Text —
Nginx load balancing

Load balancing between multiple applications, backends, and servers is part of the process of optimizing resources, improving performance, and fault tolerance of the service.

Nginx as a load balancer

This web server is considered one of the most popular and productive solutions because it has the broadest functionality and flexibility when configuring. So Nginx is often used for load balancing.

There are several approaches and implementations, but first check the availability of the module ngx_http_upstream_module:

nginx -v

If it is missing, then you will have to rebuild Nginx by adding this module.

After that, you can begin to configure the webserver. To enable balancing, add the upstream directive (http section) to the Nginx configuration file:

upstream backend  {
  server backend1.somesite.com;
  server backend2.somesite.com;
  server backend3.somesite.com;
}

Now you need to specify the redirection of the necessary group:

server {
  location / {
    proxy_pass  http://backend;
  }
}

In addition, Nginx supports additional parameters and load balancing methods.

Parts of the exercise —
- 1) Can you copy out the records, word for word, from their first line up to and including the line with "pyautogui.click(x=479, y=572)"?
- 2) How might the Nginx load balancing text go on past its last sentence? Write that continuation.
The Nginx text and the records have nothing to do with each other.

Provided entries —
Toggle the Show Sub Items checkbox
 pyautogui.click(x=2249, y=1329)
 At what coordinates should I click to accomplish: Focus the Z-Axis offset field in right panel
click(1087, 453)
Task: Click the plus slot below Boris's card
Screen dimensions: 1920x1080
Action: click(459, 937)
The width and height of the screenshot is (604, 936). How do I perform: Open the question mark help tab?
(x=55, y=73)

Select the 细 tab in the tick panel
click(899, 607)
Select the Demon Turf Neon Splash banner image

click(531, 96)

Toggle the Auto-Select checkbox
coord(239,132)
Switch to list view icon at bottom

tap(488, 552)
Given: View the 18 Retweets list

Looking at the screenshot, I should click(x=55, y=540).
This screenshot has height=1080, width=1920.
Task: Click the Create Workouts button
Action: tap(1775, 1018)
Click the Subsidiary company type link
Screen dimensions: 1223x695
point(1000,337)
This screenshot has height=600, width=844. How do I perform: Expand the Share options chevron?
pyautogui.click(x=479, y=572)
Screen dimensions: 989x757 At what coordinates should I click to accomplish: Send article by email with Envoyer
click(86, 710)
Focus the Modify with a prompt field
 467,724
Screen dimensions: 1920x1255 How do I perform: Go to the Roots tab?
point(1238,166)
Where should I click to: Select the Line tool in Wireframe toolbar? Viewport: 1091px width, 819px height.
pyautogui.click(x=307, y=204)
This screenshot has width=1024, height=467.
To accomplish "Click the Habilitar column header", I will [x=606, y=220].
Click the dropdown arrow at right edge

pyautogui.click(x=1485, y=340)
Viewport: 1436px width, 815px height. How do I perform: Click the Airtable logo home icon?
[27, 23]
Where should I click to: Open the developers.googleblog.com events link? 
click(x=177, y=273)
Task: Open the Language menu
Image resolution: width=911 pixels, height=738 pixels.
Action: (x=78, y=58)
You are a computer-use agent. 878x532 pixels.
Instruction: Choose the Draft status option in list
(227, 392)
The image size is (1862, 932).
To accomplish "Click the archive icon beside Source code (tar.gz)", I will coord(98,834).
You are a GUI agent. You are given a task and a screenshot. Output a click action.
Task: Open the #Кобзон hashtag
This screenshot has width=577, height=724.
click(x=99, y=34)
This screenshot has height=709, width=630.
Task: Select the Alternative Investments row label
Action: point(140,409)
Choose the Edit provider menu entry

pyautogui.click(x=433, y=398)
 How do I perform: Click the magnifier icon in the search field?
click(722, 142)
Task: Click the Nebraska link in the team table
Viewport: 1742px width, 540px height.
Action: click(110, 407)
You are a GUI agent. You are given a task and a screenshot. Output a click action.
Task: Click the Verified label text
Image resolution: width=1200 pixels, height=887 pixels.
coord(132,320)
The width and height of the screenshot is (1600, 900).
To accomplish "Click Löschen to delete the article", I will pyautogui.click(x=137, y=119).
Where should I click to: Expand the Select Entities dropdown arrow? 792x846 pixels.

Answers to the tasks —
- 1)
Toggle the Show Sub Items checkbox
 pyautogui.click(x=2249, y=1329)
 At what coordinates should I click to accomplish: Focus the Z-Axis offset field in right panel
click(1087, 453)
Task: Click the plus slot below Boris's card
Screen dimensions: 1920x1080
Action: click(459, 937)
The width and height of the screenshot is (604, 936). How do I perform: Open the question mark help tab?
(x=55, y=73)

Select the 细 tab in the tick panel
click(899, 607)
Select the Demon Turf Neon Splash banner image

click(531, 96)

Toggle the Auto-Select checkbox
coord(239,132)
Switch to list view icon at bottom

tap(488, 552)
Given: View the 18 Retweets list

Looking at the screenshot, I should click(x=55, y=540).
This screenshot has height=1080, width=1920.
Task: Click the Create Workouts button
Action: tap(1775, 1018)
Click the Subsidiary company type link
Screen dimensions: 1223x695
point(1000,337)
This screenshot has height=600, width=844. How do I perform: Expand the Share options chevron?
pyautogui.click(x=479, y=572)

- 2)
Choosing a balancing method

Nginx offers several load balancing methods.

Round-robin

By default, the webserver distributes requests evenly between backend’s (but taking into account weights). This is a standard method in Nginx, so there is no inclusion directive.

least_conn

Requests are first sent to the backend with the least number of active connections (but taking into account weights):

upstream backend {
    least_conn;

    server backend1.somesite.com;
    server backend2.somesite.com;
}

Hash and IP hash

Using this method, you can create a kind of persistent connection between clients and backends.

For each request, Nginx calculates a hash that consists of text, web server variables, or a combination of them, and then maps it to the backends:

upstream backend {
   hash $scheme$request_uri;

   server backend1.somesite.com;
   server backend2.somesite.com;
   server backend3.somesite.com;
}

IP hash only works with HTTP, this is a predefined option in which the hash is calculated by the client’s IP address:

upstream backend {
   ip_hash;

   server backend1.somesite.com;
   server backend2.somesite.com;
   server backend3.somesite.com;
}

Backend weight

If certain backends on the stack are more powerful than others, then weights come in handy:

upstream backend {
    server backend1.somesite.com weight=10;
    server backend2.somesite.com weight=5;
    server backend3.somesite.com;
    server 192.0.0.1 backup;
}

In this example, out of every 16 requests, the first backend will process 10, the second 5, and the third 1. In this case, the backup server will receive requests only if the three main backends are unavailable.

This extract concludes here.